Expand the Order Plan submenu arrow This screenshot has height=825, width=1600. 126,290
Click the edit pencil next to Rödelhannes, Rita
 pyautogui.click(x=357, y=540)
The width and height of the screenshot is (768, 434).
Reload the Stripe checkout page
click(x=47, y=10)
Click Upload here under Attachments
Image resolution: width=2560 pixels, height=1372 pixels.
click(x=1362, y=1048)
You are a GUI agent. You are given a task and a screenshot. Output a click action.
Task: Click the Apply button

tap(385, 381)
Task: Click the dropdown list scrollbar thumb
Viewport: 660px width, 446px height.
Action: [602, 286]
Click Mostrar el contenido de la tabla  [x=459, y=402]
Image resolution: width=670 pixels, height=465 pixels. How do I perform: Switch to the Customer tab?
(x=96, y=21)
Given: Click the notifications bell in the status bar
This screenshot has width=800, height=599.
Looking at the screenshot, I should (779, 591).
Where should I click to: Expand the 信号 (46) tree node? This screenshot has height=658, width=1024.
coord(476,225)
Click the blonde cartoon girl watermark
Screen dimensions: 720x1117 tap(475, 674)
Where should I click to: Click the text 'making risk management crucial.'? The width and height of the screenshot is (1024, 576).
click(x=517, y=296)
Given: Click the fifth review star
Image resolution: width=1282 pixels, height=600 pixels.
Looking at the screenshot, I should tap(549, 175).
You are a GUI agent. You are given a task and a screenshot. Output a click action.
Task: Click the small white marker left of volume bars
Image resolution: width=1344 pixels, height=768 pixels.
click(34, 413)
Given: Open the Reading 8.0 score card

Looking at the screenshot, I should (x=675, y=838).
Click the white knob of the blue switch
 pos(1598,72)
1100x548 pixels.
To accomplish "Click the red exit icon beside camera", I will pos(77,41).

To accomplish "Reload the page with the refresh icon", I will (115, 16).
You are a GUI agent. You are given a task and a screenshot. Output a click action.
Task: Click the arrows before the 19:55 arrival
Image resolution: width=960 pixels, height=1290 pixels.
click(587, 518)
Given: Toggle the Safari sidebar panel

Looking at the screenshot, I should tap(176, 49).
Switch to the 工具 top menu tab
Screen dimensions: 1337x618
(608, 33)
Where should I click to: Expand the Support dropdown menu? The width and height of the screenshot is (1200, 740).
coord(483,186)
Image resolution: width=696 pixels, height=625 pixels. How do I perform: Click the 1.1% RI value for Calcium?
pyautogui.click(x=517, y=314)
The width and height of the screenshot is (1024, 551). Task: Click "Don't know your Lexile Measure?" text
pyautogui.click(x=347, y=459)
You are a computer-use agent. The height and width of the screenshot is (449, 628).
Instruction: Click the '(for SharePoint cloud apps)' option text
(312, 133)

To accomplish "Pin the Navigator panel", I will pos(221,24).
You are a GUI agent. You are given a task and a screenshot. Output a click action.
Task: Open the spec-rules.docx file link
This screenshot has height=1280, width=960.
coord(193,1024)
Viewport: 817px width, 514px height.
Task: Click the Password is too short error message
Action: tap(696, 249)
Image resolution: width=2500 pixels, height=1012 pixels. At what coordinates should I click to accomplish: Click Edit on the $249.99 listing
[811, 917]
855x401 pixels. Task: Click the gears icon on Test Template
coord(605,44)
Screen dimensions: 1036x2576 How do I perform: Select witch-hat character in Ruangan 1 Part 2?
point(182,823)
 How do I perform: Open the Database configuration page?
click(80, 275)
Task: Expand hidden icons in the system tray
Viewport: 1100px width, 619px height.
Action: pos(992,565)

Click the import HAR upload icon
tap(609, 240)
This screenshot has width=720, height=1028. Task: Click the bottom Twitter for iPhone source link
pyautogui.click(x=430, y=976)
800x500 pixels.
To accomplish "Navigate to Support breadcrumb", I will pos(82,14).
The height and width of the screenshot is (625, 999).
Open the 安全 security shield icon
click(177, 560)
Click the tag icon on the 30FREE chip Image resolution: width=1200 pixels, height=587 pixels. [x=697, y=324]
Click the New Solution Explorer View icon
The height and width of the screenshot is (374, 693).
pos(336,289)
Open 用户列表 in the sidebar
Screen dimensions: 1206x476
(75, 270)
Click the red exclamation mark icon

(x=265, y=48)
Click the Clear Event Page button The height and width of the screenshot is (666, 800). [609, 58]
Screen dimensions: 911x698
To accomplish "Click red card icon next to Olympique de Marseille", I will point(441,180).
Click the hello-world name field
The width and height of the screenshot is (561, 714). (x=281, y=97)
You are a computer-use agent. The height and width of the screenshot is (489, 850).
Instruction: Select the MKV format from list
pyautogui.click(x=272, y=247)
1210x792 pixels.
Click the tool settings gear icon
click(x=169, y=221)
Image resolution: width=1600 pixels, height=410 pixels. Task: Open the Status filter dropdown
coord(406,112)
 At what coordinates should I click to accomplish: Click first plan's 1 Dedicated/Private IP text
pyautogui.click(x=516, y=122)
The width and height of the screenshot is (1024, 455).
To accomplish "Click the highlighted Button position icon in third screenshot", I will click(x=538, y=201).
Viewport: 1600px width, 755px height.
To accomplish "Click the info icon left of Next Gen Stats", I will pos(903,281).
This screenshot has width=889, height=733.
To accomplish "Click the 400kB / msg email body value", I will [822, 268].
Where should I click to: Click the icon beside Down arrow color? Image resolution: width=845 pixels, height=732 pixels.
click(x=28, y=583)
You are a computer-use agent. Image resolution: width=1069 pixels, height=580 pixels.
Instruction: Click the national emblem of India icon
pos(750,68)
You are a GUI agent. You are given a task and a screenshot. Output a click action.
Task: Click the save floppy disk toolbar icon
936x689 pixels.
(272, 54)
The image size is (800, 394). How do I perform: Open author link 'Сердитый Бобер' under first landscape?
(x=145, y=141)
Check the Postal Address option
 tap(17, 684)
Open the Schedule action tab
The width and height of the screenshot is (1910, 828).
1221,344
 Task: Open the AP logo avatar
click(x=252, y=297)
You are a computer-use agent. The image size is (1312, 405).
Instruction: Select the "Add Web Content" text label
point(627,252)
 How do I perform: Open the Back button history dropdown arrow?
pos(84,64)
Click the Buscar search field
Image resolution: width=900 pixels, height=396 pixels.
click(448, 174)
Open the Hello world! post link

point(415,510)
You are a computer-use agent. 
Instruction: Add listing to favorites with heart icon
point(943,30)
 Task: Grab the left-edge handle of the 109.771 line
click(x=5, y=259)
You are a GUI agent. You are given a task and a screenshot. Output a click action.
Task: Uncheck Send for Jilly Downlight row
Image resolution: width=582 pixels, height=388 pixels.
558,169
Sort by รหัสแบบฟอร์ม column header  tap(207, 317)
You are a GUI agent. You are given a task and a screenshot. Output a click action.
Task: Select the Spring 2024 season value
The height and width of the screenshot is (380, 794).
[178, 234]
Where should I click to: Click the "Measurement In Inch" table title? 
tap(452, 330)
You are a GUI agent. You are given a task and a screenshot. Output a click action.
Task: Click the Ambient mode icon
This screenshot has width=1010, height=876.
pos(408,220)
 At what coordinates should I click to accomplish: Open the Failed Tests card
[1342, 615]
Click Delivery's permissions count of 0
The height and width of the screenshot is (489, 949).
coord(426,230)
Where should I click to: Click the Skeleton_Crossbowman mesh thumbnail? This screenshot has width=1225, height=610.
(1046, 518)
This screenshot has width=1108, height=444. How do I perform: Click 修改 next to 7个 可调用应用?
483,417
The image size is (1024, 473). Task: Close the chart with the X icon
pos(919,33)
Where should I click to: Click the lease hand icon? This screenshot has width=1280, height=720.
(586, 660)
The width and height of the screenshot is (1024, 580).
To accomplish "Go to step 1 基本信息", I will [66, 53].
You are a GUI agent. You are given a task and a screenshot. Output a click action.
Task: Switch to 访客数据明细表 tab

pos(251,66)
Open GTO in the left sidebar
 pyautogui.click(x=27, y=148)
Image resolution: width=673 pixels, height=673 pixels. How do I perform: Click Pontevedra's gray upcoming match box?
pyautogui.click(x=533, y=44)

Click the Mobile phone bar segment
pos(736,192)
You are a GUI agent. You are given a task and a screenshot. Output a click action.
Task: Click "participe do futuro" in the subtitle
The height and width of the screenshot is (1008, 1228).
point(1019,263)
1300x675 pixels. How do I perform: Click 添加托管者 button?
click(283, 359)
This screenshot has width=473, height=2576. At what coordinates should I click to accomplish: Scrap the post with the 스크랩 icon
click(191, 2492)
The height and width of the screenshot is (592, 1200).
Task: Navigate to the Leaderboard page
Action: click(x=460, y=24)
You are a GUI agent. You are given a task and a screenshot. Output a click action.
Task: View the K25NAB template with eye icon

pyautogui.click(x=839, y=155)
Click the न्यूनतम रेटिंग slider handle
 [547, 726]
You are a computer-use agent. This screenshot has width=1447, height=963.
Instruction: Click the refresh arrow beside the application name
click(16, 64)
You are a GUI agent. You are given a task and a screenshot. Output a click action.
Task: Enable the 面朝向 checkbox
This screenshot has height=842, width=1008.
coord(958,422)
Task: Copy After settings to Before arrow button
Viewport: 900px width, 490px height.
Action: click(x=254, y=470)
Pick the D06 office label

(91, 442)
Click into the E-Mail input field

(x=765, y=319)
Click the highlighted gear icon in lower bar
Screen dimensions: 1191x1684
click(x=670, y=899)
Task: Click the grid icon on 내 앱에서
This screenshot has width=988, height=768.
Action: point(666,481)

------------------------

● **What the task requires**:
All lines from the first line of the listing above through the line containing "Given: Click the notifications" are to be retyped exactly. Leave out any other line.

● **Exercise result**:
Expand the Order Plan submenu arrow This screenshot has height=825, width=1600. 126,290
Click the edit pencil next to Rödelhannes, Rita
 pyautogui.click(x=357, y=540)
The width and height of the screenshot is (768, 434).
Reload the Stripe checkout page
click(x=47, y=10)
Click Upload here under Attachments
Image resolution: width=2560 pixels, height=1372 pixels.
click(x=1362, y=1048)
You are a GUI agent. You are given a task and a screenshot. Output a click action.
Task: Click the Apply button

tap(385, 381)
Task: Click the dropdown list scrollbar thumb
Viewport: 660px width, 446px height.
Action: [602, 286]
Click Mostrar el contenido de la tabla  [x=459, y=402]
Image resolution: width=670 pixels, height=465 pixels. How do I perform: Switch to the Customer tab?
(x=96, y=21)
Given: Click the notifications bell in the status bar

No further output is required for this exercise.